The addition of active methods to the perception process raises several interesting questions, chief among them how to determine optimal methods for controlling the active apparatus to achieve perceptual goals such as recognition, i.e., how to perform visual attention. We choose not to focus on the data-driven / bottom-up aspect of attention; our approach instead explores top-down influences in attentive control by attempting to find active recognition strategies to recognize particular objects. We use a decision processes formalism and reinforcement learning solution technique for top-down control, and assume a data-driven, bottom-up module provides candidate foveation locations that appear interesting due to a prior feature model, local statistical content or change over time.
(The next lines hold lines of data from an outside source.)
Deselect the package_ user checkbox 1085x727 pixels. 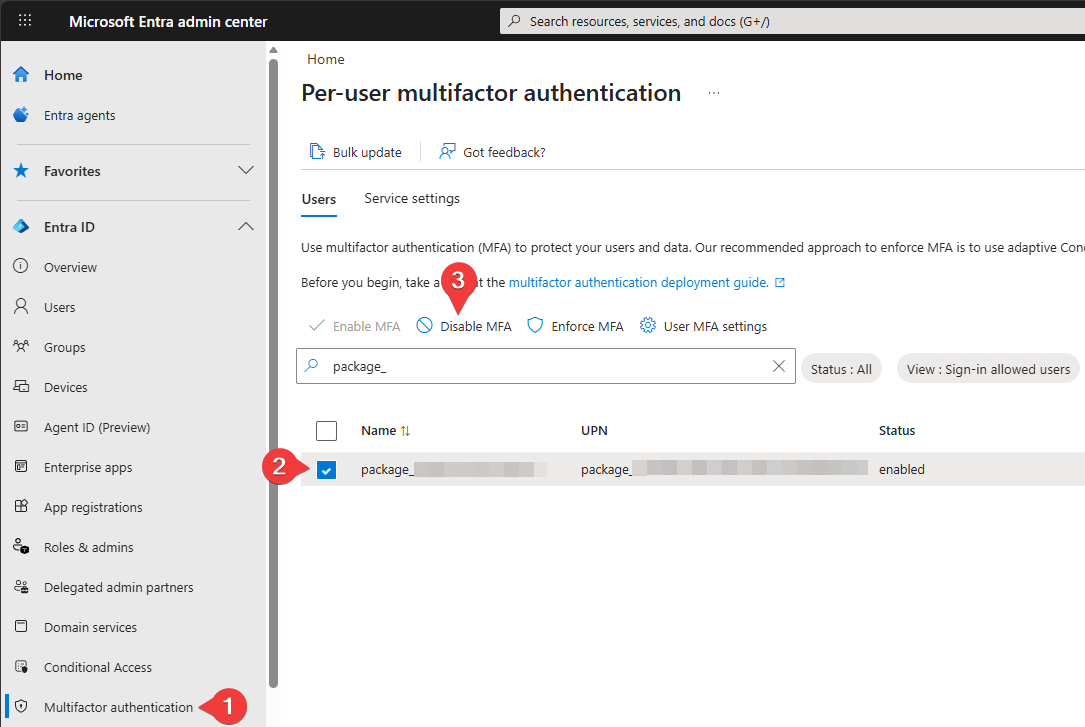coord(326,468)
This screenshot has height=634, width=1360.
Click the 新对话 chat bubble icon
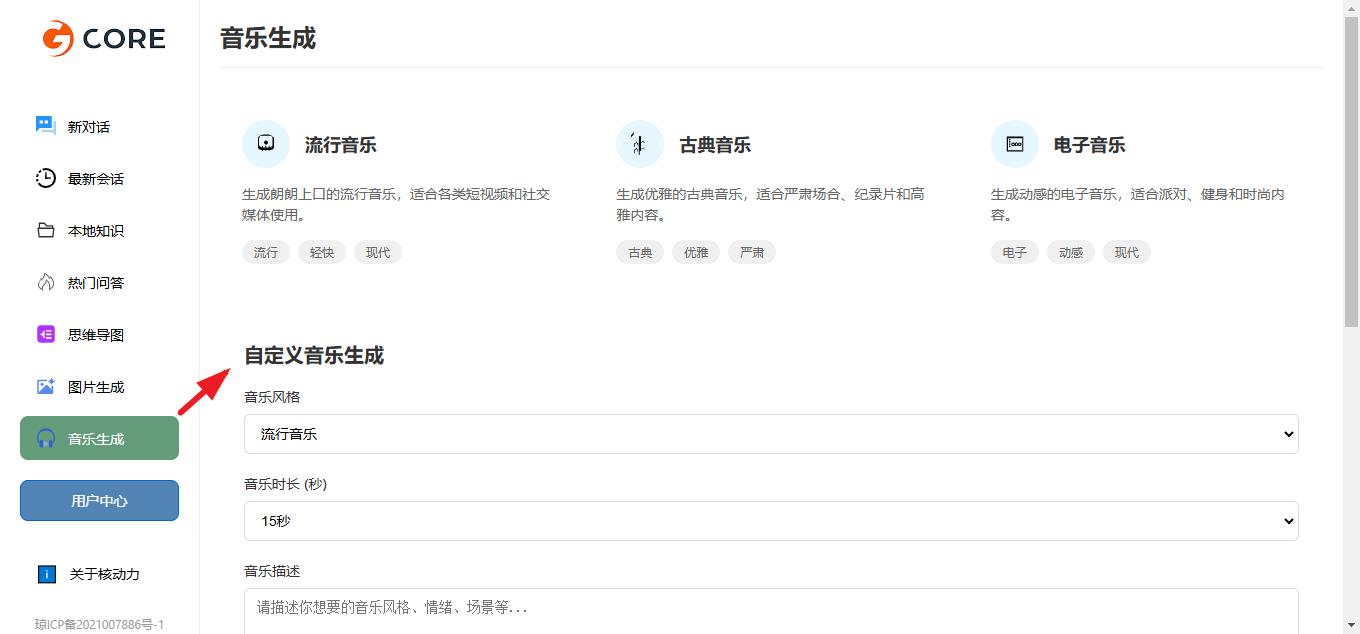[46, 126]
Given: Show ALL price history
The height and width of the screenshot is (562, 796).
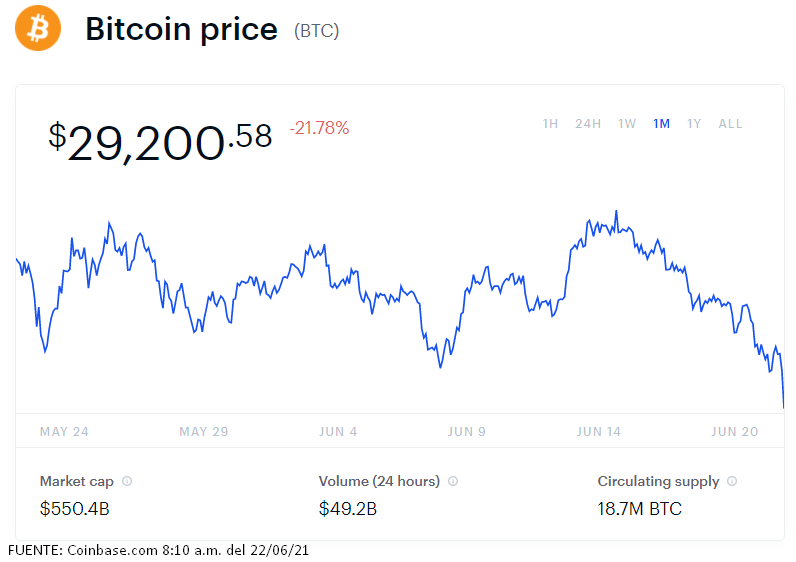Looking at the screenshot, I should (730, 124).
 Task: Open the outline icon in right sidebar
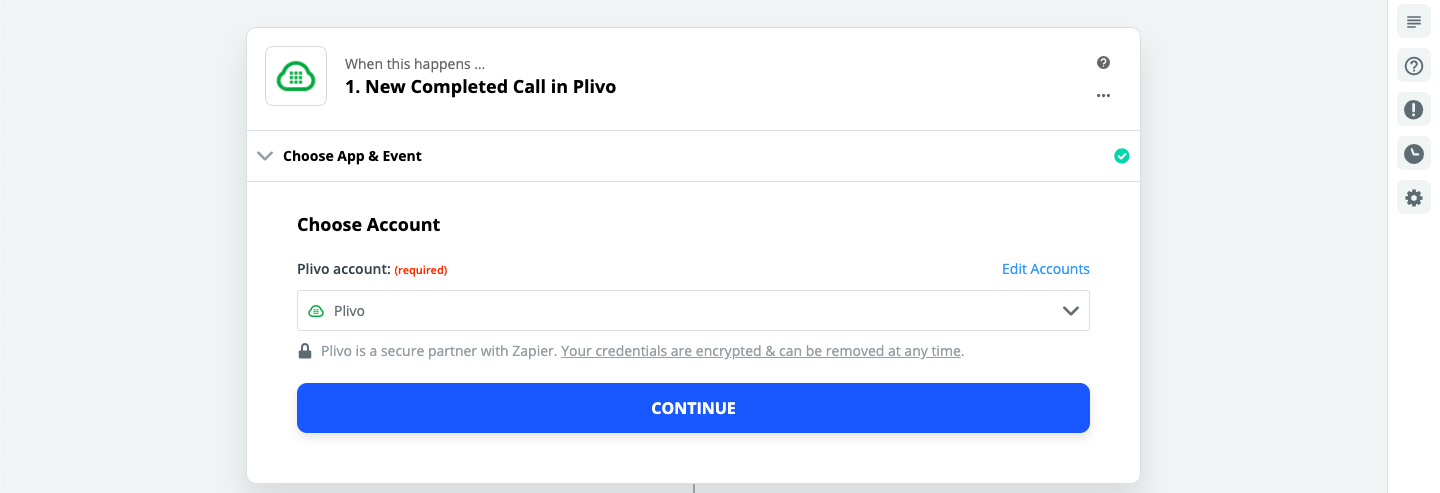coord(1414,22)
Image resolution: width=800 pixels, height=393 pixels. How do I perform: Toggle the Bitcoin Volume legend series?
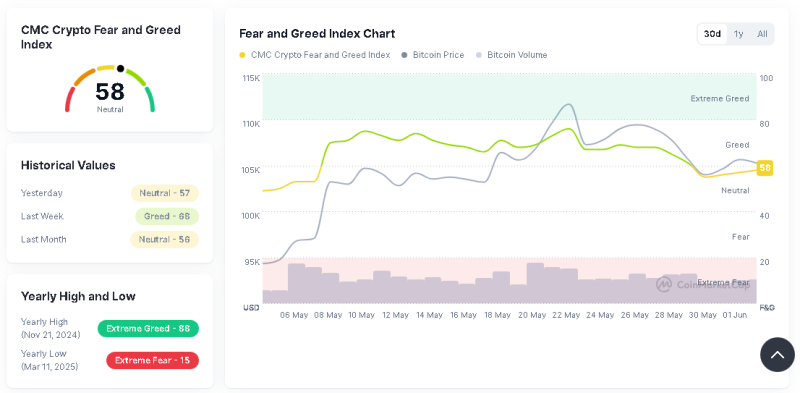pos(511,55)
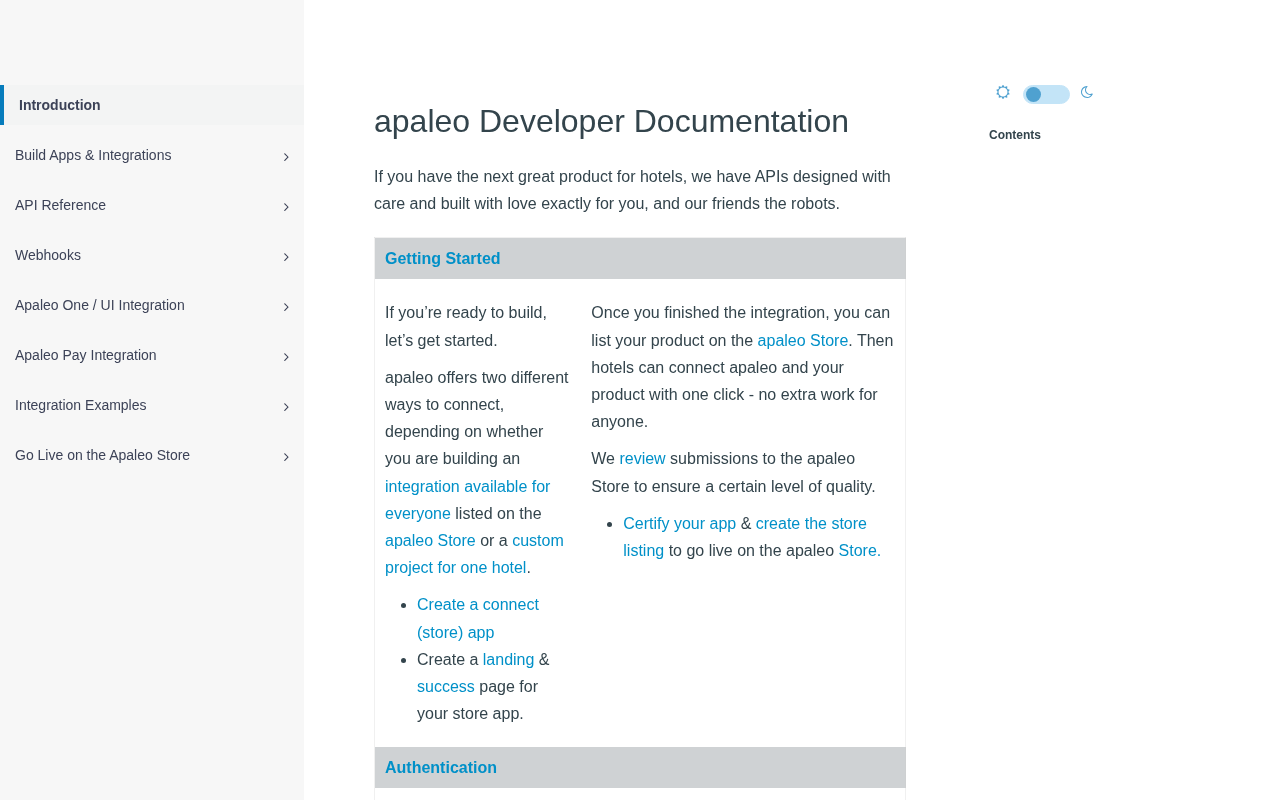Open the 'Certify your app' link
The image size is (1280, 800).
point(679,523)
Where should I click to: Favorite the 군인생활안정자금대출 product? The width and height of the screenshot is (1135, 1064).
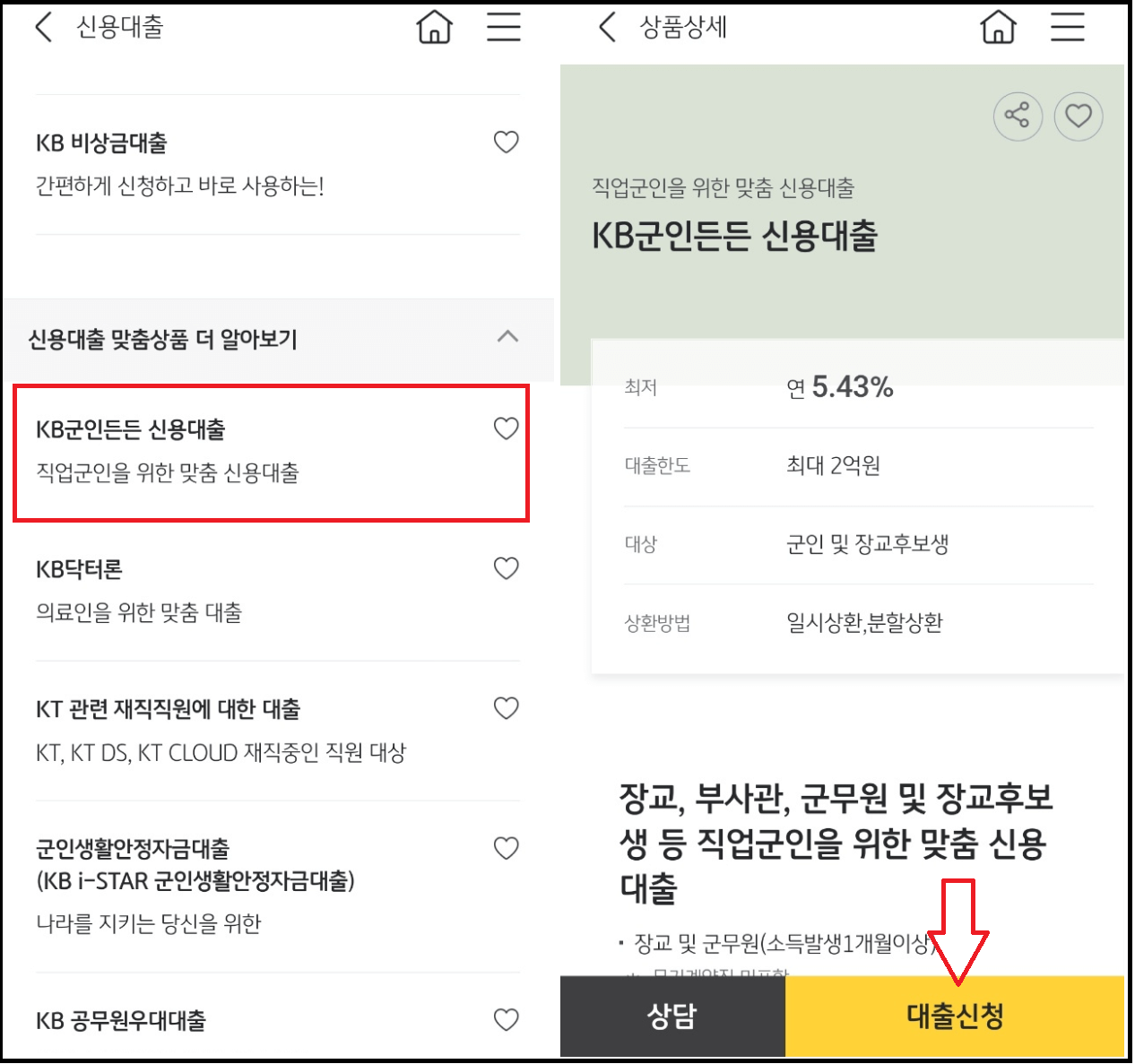pyautogui.click(x=507, y=847)
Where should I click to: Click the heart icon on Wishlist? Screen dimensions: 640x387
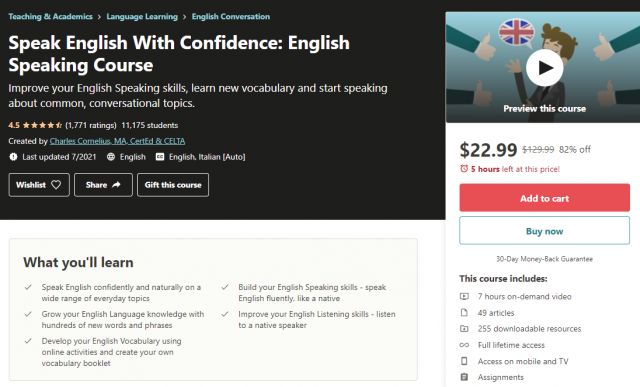(x=56, y=185)
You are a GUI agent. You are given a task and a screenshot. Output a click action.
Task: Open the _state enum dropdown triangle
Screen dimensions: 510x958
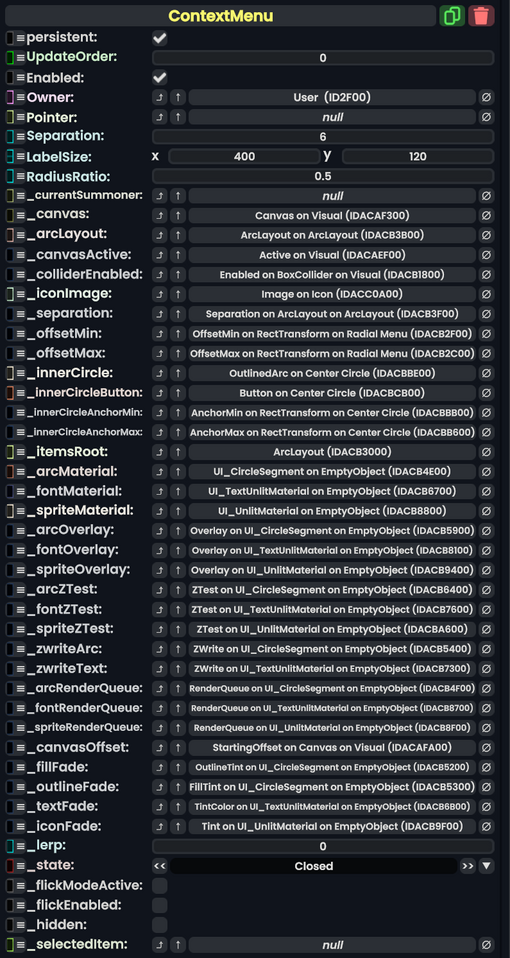486,866
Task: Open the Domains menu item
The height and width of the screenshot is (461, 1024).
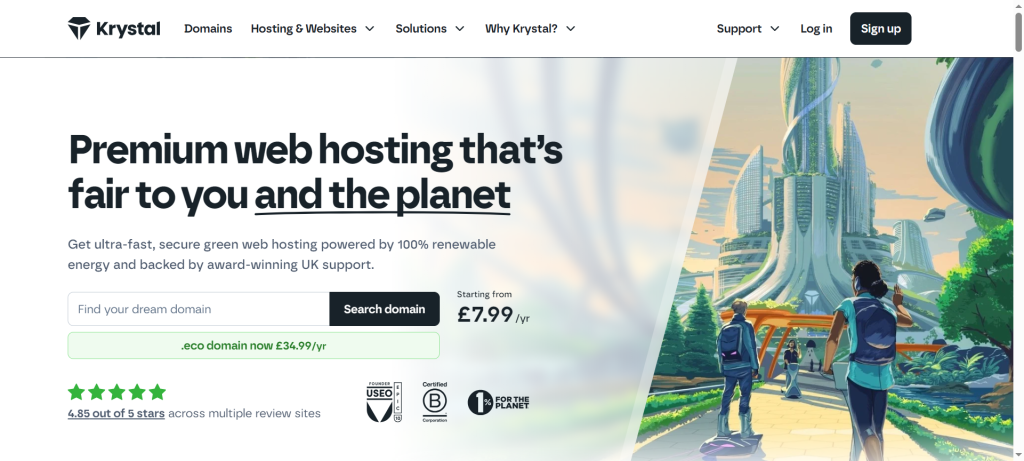Action: click(x=208, y=29)
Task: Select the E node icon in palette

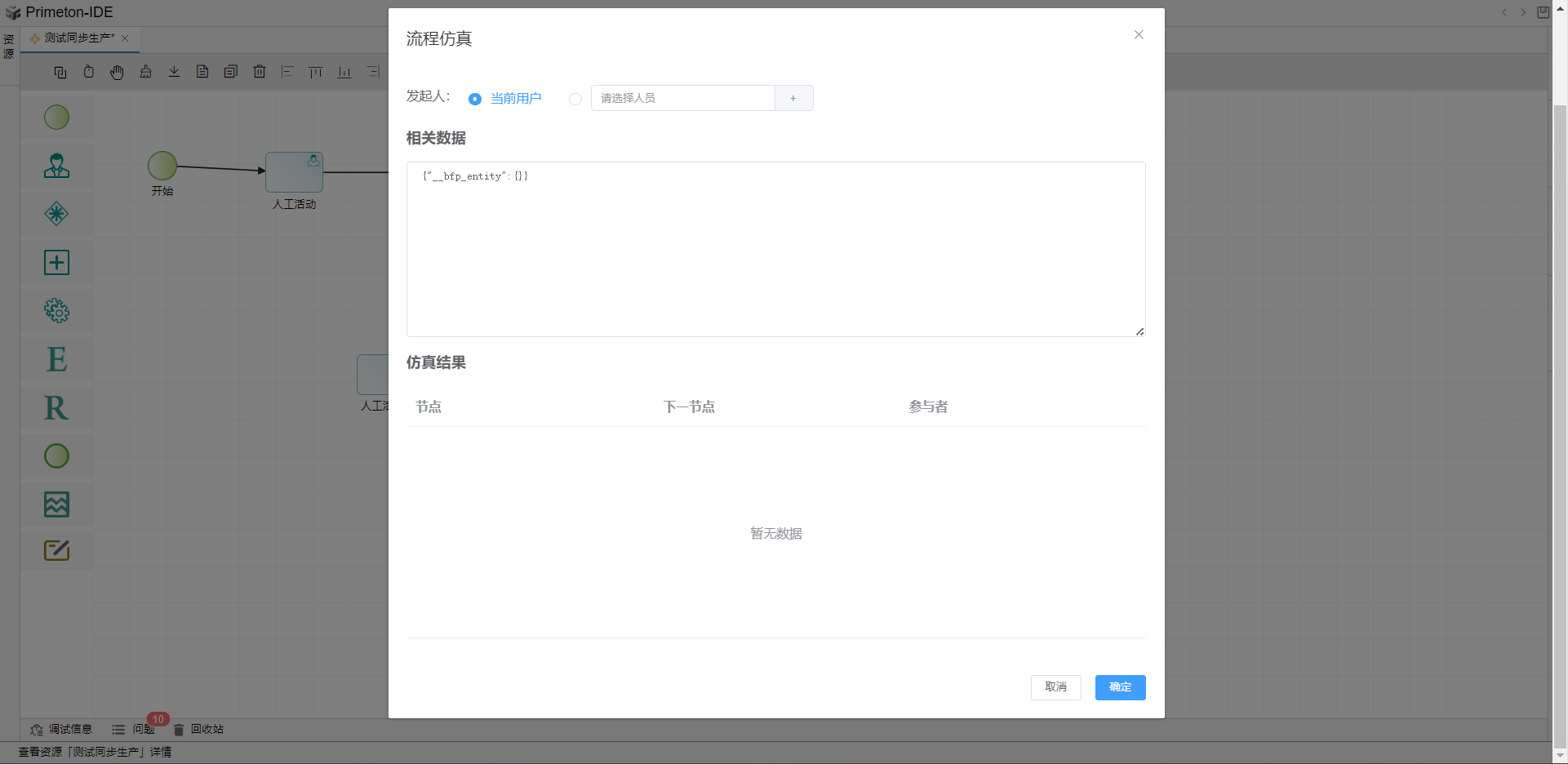Action: (x=56, y=359)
Several methods have been proposed in the machine perception literature for the active control of a camera to reduce the uncertainty that a particular object is present [6,13]. In contrast to these methods, which assume a model of the object, we explore the case when no model of the object or environment is available. Our active recognition system has no access to the underlying state of the world, only to actions and observations made by the system, and an externally provided reinforcement signal that indicates whether assertions of object identity are correct.

To accomplish this we use a hidden-state decision process paradigm for active recognition. Since these decision process formalisms explicitly describe both action and perception in a statistical framework, they are potentially useful for modeling aspects of visual attention. As we shall see in the following sections, hidden-state reinforcement learning can solve decision process tasks which are provided only with observations of actual state, overcoming the perceptual aliasing problem by modeling state as sequences of actions and observations. Reinforcement learning has been explored for use in active visual tasks by several authors recently [21,4,22,23], but none address the task of hidden-state recognition without a prior model.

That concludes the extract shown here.